(Work to be completed) Report each line of the records below that holds the word "data".

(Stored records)
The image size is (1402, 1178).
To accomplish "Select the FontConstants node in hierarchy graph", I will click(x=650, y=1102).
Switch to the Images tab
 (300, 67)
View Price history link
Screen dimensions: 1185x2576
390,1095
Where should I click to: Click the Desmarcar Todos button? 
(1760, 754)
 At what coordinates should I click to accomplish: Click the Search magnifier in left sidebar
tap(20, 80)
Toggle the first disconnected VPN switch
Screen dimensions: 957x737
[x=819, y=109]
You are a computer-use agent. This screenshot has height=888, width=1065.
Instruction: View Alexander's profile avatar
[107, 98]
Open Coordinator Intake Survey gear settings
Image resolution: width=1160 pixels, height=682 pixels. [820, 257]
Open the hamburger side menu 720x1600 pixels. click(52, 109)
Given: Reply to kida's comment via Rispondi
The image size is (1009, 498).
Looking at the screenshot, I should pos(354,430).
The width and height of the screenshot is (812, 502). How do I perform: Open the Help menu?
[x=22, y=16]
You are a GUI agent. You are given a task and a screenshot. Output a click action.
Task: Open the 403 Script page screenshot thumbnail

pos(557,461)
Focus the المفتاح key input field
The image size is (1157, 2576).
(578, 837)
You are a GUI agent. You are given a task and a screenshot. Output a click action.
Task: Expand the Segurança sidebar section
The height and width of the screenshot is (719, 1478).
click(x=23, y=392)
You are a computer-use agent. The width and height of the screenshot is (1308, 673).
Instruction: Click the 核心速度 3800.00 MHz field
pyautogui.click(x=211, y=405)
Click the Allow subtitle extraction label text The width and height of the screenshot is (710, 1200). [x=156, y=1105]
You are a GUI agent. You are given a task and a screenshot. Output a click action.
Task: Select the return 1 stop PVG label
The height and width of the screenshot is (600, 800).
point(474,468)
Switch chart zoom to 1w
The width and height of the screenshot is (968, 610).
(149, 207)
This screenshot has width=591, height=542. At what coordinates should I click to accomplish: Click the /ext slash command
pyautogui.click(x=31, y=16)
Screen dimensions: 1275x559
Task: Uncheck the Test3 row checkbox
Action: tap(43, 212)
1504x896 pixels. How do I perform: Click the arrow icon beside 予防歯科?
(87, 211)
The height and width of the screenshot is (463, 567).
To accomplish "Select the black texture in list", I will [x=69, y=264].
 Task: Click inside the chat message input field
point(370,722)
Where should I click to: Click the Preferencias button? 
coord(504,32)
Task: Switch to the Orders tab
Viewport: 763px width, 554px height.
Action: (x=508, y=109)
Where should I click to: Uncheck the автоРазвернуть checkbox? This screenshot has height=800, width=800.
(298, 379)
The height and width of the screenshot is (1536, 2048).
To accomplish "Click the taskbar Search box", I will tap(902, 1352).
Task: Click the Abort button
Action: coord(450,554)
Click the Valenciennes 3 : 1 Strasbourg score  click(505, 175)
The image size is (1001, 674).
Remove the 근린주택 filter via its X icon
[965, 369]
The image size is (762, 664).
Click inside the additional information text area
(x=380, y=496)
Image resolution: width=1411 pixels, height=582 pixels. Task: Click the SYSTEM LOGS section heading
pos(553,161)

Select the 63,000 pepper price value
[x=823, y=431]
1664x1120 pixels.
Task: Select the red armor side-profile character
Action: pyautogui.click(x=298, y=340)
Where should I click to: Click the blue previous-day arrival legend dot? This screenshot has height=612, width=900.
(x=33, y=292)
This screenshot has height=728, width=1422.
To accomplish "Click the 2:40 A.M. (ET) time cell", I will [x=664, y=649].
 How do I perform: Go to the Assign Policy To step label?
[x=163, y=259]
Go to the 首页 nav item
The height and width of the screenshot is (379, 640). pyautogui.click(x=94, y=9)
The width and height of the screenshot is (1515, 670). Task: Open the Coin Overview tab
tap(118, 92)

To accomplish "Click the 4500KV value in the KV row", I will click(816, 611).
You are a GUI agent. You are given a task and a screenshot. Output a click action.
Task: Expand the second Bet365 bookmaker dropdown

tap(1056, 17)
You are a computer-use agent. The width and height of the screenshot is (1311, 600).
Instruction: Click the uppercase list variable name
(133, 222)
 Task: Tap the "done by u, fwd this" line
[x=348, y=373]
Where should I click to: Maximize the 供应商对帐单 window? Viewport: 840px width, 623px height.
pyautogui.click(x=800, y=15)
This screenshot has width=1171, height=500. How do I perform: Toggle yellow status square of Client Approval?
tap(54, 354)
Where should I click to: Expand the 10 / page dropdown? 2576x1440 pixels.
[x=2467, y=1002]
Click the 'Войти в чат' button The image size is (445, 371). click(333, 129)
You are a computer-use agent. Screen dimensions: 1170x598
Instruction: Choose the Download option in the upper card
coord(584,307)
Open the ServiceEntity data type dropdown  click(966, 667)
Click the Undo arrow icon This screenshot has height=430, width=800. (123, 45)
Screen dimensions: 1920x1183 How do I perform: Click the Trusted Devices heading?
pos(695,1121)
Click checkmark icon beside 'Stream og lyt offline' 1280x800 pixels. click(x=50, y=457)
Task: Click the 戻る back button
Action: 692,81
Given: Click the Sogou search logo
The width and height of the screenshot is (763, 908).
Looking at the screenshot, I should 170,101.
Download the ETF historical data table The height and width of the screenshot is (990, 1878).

(Task result)
Open the ServiceEntity data type dropdown  click(966, 667)
Download the ETF historical data table The height and width of the screenshot is (990, 1878).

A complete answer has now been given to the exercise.